DISCLAIMER: I own nothing that the little children's rat already owns.

CHAPTER SEVEN

"Lastik!"

Louie craned his head to see Coach Boone beckoning him to stand before the cafeteria, sweat, grass stains, and all. The head coach met him in the center of the room and nodded at him, Louie straightening his back at attention.

"I want you to tell me something about one of your black teammates."

"Sir, yes, sir," Louie trumpeted, every bit the Navy brat you'd expect, and saluted the coach diligently. "I'm rooming with Blue, sir, and I noticed that he wears those leopard spotted underwears, bikini style, sir!" The cafeteria laughed at his answer, and Blue looked at me with embarrassed eyes, shaking his head fervently.

"Okay," the Coach said, amused, "maybe somebody who's not your roommate." Louie nodded obediently.

"Sir, I eat lunch with Rev," he told him, breaking his eye contact with the wall in front of him to look in the direction of our table. "That's Jerry Harris, sir. People call him Rev 'cause he's always praying, and he won't abide a foul tongue, sir!" I could only see the back of Rev's head, but I could tell he was smiling at the large brat's answer, and after a second he looked down at the grain of the table. He was a modest one, wasn't he?

"And what is the Rev gonna do after high school?" Louie shrugged at that, still smiling.

"I don't know," he said, "go to college and all that, I guess."

"What about you? You goin' to college?" Louie laughed at the question, as if it was absurd.

"Oh, not me, Coach. I ain't a braniac like Rev."

"Think you got a future in football?"

"Oh heck no," he told him with a jovial tone, "I figure if I'm in school, I might as well hit some people while I'm at it."

"All right, I like that," Coach responded, looking at the brat with a smile. The kid had guts, that was for sure. "A self-aware man, I like that." And then, Coach Boon took a step towards Louie, and lowered his voice so the rest of the cafeteria couldn't hear. Louie seemed to nod at whatever he said, and then the Coach stepped back again and looked over to our table. "So, what kinda music does the Rev like?"

"Oh, me and Rev both dig on The Temptations," he replied excitedly. The Coach watched as Larry started singing the beginning of Ain't Too Proud To Beg with a juberous that's yet to be rivaled on this trip so far. Louie twirled around as he sang, who was quickly joined by Rev.

"Okay, alright," Coach said with a laugh, cutting the pair off. "Stop beggin'." Still looking light from his interaction with Louie, Coach stepped around him to look at the rest of the cafeteria. "Anybody else?" Louie, knowing that he was dismissed, reclaimed his seat next to the Rev. The room remained silent at the question. I swear, if someone had coughed, it'd been deafening. "No volunteers?" Coach directed his attention to Gerry and Julius, who both shook their heads. No shame or embarrassment on their faces either, just indifference. I watched the Coach regard the room, seeing the divide down the middle like a line in the sand. Black on one side, white on the other. Louie and I being the only anomalies.

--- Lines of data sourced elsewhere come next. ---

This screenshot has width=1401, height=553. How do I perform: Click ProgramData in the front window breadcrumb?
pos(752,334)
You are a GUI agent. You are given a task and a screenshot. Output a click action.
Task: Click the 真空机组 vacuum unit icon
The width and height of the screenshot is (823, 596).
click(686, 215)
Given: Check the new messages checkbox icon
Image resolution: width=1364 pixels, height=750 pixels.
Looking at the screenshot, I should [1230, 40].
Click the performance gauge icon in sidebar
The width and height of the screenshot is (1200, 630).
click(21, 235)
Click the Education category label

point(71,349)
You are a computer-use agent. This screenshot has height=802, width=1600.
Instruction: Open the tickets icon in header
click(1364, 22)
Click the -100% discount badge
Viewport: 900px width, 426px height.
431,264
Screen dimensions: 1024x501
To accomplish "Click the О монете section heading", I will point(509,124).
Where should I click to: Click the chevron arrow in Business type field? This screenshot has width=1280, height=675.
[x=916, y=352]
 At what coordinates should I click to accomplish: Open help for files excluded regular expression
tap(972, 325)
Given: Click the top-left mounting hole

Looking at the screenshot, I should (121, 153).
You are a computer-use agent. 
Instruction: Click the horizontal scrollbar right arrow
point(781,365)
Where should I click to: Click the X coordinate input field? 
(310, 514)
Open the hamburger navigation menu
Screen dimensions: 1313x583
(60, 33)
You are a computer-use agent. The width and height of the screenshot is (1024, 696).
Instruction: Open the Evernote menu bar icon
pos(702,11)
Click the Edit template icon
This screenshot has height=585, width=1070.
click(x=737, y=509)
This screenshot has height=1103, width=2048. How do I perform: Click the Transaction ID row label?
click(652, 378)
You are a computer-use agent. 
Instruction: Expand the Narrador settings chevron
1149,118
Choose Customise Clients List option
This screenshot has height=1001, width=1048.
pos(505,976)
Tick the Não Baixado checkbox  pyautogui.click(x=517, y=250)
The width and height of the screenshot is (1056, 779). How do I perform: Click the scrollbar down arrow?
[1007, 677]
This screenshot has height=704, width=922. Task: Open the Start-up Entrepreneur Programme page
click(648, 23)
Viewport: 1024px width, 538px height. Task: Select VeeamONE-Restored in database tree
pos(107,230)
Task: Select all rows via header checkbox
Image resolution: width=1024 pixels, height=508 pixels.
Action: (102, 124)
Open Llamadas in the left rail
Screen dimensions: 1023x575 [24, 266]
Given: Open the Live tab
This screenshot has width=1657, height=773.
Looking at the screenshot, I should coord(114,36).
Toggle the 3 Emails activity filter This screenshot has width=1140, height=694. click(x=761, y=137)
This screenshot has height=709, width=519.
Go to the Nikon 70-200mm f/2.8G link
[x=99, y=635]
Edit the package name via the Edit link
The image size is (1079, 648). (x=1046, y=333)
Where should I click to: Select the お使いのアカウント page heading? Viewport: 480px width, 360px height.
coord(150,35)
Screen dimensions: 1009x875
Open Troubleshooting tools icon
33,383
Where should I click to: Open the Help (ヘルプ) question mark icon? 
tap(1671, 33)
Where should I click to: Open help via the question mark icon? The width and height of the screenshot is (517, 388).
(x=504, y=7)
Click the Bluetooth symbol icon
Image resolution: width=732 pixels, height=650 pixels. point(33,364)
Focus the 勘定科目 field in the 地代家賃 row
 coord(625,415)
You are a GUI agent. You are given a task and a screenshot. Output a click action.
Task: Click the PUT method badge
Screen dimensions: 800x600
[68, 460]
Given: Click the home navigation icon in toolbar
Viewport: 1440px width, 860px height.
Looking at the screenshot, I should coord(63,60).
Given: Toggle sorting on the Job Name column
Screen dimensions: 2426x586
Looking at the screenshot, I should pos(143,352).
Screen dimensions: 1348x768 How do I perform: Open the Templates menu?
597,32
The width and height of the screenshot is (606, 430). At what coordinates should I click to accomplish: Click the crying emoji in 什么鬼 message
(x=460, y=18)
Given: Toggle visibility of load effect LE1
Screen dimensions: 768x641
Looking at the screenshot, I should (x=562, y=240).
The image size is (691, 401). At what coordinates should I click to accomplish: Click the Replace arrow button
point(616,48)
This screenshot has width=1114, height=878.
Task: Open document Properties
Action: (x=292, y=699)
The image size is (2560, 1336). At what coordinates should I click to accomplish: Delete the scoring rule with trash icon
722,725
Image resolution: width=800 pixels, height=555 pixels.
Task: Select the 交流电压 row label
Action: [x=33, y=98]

"Each one of you will spend time, every day, with a teammate of a different race." The team stared up at him, still as a forest of trees on a windless day while he spoke. "You will learn about him and his family, his likes, his dislikes. And you will report back to me until you meet every one of your teammates. Until that time, we go to three-a-day practices." My table erupted in quiet groans. "You continue to ignore each other, we'll go to four-a-day practices. Now, is there any part of this that you don't understand?" Coach took the team's collective silence as an answer, which prompted him to take a deep breath. "Good."

Giving the room one last look, he took a few steps over to stand directly behind me. "Miss Yoast, can I speak with you in the hall for a minute?" Without much of a choice, I gave the guys a nervous look, before I stood and followed Coach Boon out of the double doors and into the corridor.

"I'm only gonna ask you this one time, Diana," he started, startling me with an unexpected softness. "And one time only, got that?" I nodded up at him. "I want you to encourage your boys to get to know their black teammates." The question, which had come out as an order, made my brows furrow in surprise. Especially considering the fact that Boone barely wanted me to interact with any of the teammates at all. "I know, I know," he said, seeing the look on my face, "but you got a bond with 'em, especially Bertier, I can see it. And right now, you and Lastik are the only white kids in the bunch who's willin' to give any of the GW players a chance. And, call me crazy, but I think they'll be ready to listen to you over Lastik."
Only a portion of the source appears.